GDPR Compliance in 5 Practical Steps with Enterprise Architecture.

Written by Sarah Glittenberg | August 7, 2017

In our third and final blog in the series, "Mastering the GDPR with Enterprise Architecture," we highlight the 5 steps to GDPR compliance. 

1. CONTACT GDPR STAKEHOLDERS

Contact other GDPR stakeholders to coordinate your next steps: in many organizations, EAs do not have final responsibility for compliance with legal regulations. This responsibility may lie with your legal department, the chief risk officer, the chief compliance officer, the chief information security officer or the data protection officer. Contact these people in order to coordinate your actions.

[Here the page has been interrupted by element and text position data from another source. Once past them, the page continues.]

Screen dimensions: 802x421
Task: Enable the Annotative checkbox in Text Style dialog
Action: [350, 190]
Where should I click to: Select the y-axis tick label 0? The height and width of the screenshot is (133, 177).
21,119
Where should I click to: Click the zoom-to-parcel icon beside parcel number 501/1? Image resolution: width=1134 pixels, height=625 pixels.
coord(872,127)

In our third and final blog on the series, "Mastering the GDPR with Enterprise Architecture," we highlight the 5 steps to GDPR compliance. 

 

Figure 2 - Identifying data objects and categorizing them by privacy sensitivity in LeanIX.


2. Identify personal data

Creating a data inventory is crucial to meeting the requirements of the GDPR documentation. The key to smooth implementation is your data; you will, therefore, need to gain a clear overview of the data processing in your company. Collecting this information is no easy task, it may take a lot of time and you presumably do not have all the information you need. Consider using an EAM software for this organization.

LeanIX features like Survey and Heap Maps can help you localize any applications that process sensitive data and identify business capabilities that use the applications in question. The features will also resolve many pertinent unanswered questions, such as: "Who is responsible for the processing of personal data? Which applications use these data? Are they additionally processed and stored outside the EU?"

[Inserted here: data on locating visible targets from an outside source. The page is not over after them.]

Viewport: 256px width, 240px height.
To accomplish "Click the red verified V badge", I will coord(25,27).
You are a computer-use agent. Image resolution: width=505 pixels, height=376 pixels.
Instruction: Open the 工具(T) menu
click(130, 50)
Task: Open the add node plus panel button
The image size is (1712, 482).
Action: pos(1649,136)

Figure 3 -Identifying responsibilities and ownership of data objects in LeanIX

3. Detect and assess risks

Around 76 percent of German businesses state that the complexity of modern IT services means they do not always know where exactly their customer data are located. Imagine a consumer wants to make use of her "right to be forgotten". In order to delete her data, you have to know where they are stored.  LeanIX also has options to help your organization effectively implementing these processes.

Data Flow Model, which is an automated visualization, shows which data objects are used by which applications and which business capabilities, in turn, depend on them.

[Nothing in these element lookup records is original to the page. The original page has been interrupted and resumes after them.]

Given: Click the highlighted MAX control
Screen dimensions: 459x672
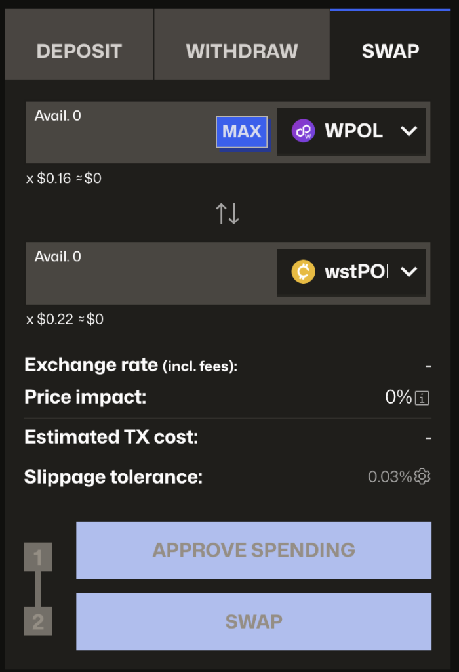Looking at the screenshot, I should click(x=243, y=131).
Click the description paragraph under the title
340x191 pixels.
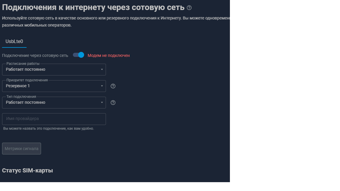[x=116, y=22]

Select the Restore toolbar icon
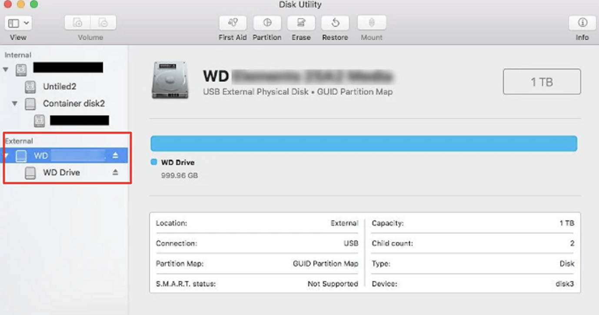(x=335, y=23)
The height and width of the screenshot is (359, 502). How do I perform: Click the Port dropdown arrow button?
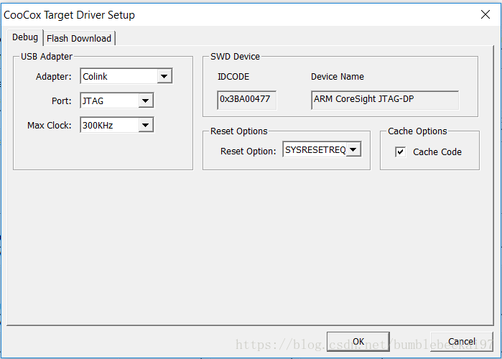tap(145, 101)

The data flow is generated automatically and can be expanded by adding details such as the IT components and user groups of certain applications. Labels next to the interfaces display their attributes, such as interface technology, data objects, and frequency. Then assess your application landscape for risk. The level of risk can be determined through a range of different parameters, in particular with regard to the business impact, application dependencies, criticality levels, failure scenarios and previous incidents.

 

Figure 4: Classifying data with Heat Maps in LeanIX


Visualizations such as the above-described Heat Map (fig. 4) can provide information on business-critical consequences for your company in the event of an application failure or hacking attack. Risk Dependency Maps and Interface Circle Maps visualize the various dependencies between multiple applications. The more dependencies an application has, the higher the level of risk in the event of a failure. You can additionally use a Survey when querying information on possible failure scenarios and incidents in the past in order to assess the risk level.

 

4. Define checks and implement measures

Once you have correctly assessed the technology risks, you need to implement concrete security checks and preventative measures. The IT security checks in ISO 27001 can serve as a guideline here. Introduce important measures as soon as possible in order to implement the data protection by technology approach (e.g. pseudonymization personal data); this will save you time and money when upgrading. Always ask yourself: How well does your application portfolio meet security standards? And how are your security standards developing over time? The aforementioned LeanIX Survey feature will help your enterprise answer these questions.

 

5. Demonstrate GDPR compliance

Demonstrate your compliance with GDPR guidelines by showing how you process personal data, how you handle risks and what measures for damage limitation you have implemented. The latter is especially relevant when you conduct a DPIA, which the GDPR requires for every implementation of a new system that uses personal data. Use e.g. the LeanIX Inventory View function and present your GDPR compliance by providing a quick and clear overview in table form of all applications, interfaces, data objects, and technologies.